World Health Organisation General Director Tedros Adhanom announced during the same event that the first African countries to receive technology from the hub to produce their own mRNA vaccine would be Egypt, Nigeria, Senegal, South Africa and Tunisia with the help from the EU, Germany, Canada, France, Norway and Belgium.
“The support African countries will receive from the hub is a step towards a complete partnership which we seek in the healthcare sector,” El-Sisi said, expressing his appreciation for WHO’s efforts to enable Africa to overcome the negative health, economic and social impacts of coronavirus pandemic.
The Egyptian president stated that the participation with the mRNA technology transfer hub is in line with the country’s existing efforts to produce vaccines and develop medical infrastructure capable of ensuring the continuing availability of vaccines inside Egypt and acrosss Africa.
Egypt has been producing the Chinese Sinovac COVID-19 vaccine since summer 2021 at its VACSERA factory for domestic use as well as export to Africa.
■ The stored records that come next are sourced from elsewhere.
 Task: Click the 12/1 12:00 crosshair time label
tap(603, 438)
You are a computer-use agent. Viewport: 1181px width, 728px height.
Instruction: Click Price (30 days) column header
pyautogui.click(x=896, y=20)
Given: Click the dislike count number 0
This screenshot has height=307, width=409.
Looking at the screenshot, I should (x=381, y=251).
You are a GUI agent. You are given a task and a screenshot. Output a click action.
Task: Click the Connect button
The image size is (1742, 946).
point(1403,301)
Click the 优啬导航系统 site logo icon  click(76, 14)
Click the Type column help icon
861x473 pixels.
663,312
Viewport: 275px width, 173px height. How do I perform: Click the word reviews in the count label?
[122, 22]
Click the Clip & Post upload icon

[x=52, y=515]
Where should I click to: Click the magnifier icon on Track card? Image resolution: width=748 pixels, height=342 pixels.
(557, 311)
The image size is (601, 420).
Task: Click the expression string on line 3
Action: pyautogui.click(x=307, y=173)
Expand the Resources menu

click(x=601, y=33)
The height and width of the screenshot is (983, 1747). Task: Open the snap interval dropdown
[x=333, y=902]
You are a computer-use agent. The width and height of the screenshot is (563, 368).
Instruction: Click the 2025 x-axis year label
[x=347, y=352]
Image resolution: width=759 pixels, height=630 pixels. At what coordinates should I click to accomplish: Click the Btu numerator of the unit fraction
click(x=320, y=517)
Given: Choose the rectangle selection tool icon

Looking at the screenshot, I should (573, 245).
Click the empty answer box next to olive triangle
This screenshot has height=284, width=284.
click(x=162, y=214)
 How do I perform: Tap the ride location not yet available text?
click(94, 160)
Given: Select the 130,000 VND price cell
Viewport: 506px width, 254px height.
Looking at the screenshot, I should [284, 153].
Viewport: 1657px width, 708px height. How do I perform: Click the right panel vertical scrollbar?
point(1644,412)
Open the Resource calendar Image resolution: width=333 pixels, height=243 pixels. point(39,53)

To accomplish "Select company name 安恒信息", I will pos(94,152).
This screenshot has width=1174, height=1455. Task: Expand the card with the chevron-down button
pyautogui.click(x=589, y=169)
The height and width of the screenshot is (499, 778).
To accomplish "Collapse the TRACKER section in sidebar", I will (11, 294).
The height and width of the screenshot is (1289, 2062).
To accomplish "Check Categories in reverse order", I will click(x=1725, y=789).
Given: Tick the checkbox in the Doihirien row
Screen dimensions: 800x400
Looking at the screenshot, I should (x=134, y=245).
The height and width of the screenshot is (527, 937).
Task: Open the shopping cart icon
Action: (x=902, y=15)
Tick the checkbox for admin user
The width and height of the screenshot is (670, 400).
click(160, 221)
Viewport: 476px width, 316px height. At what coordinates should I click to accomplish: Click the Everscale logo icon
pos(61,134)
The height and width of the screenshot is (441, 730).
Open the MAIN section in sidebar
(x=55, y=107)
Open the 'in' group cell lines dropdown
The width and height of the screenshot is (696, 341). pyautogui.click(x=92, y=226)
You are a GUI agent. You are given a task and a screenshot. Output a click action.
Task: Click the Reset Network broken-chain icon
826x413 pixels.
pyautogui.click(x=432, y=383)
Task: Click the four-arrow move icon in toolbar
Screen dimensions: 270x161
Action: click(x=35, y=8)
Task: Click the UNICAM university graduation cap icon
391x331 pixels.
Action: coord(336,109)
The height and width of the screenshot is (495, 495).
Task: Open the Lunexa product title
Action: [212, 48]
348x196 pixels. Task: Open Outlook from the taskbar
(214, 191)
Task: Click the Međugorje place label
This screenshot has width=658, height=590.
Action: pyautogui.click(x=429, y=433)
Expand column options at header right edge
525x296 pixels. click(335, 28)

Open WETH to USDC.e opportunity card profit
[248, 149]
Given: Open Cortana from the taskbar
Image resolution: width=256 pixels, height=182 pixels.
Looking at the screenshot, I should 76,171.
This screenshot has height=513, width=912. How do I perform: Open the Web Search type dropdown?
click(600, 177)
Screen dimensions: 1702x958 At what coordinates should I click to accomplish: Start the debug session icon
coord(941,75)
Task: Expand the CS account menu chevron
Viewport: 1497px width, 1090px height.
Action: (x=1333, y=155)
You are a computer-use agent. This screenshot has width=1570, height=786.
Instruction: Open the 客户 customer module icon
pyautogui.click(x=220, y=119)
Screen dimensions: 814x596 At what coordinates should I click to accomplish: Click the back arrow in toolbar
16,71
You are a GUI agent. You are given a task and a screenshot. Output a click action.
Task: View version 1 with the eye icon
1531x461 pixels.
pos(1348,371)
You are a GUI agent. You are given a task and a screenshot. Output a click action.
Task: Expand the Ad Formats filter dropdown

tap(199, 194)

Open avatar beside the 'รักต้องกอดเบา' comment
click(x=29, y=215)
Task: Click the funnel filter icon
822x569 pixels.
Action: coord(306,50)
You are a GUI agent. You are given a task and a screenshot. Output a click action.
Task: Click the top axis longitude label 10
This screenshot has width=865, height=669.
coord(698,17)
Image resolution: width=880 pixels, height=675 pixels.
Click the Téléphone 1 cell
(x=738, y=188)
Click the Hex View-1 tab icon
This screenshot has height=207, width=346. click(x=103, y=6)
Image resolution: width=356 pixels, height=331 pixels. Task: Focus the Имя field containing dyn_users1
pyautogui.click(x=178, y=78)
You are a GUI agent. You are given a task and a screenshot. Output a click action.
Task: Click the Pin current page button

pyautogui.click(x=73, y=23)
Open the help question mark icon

Egypt’s private sector company Minapharm also signed an agreement in 2021 with Russian Direct Investment Fund (RDIF) to locally produce Russia’s Sputnik V coronavirus vaccine.
In November 2021, Egypt also announced the start of clinical trials for its first domestic coronavirus vaccine, COVI-VAX, which are expected to take a total of six to nine months.
“We call on friendly countries, international organisations and funding institutions to boost their support to African countries to provide sustainable funding to meet its healthcare needs,” he said.
During his speech at the event, El-Sisi reiterated his call for fair and equitable vaccine distribution internationally to meet the social and economic needs of every country.
The global mRNA technology transfer hub was established in 2021 to support manufacturers in low- and middle-income countries to produce their own vaccines, ensuring that they have all the necessary operating procedures and know-how to manufacture mRNA vaccines at scale and according to international standards.
It was established primarily to address the COVID-19 emergency, but the hub intends to expand the manufacture of other vaccines for other priority diseases as malaria, tuberculosis and HIV.
President Abdel-Fattah El-Sisi is currently participating in the sixth European Union – African Union Summit on 17-18 February, which is held in Brussels.
This is El-Sisi’s first visit to Belgium.
The EU-AU Summit addresses key topics including climate change, energy and vaccine production and seeks to ensure renewed and deeper partnership between AU and EU based on trust and clear understanding of shared interests.
The EU-AU Summit was established in April 2000, when it was held for the first time in Cairo under the auspices of the Organisation of African Unity (now the AU) and the EU, resulting in a plan of action being adopted.
The summit aims to set political priorities between the two sides and address current and persistent challenges.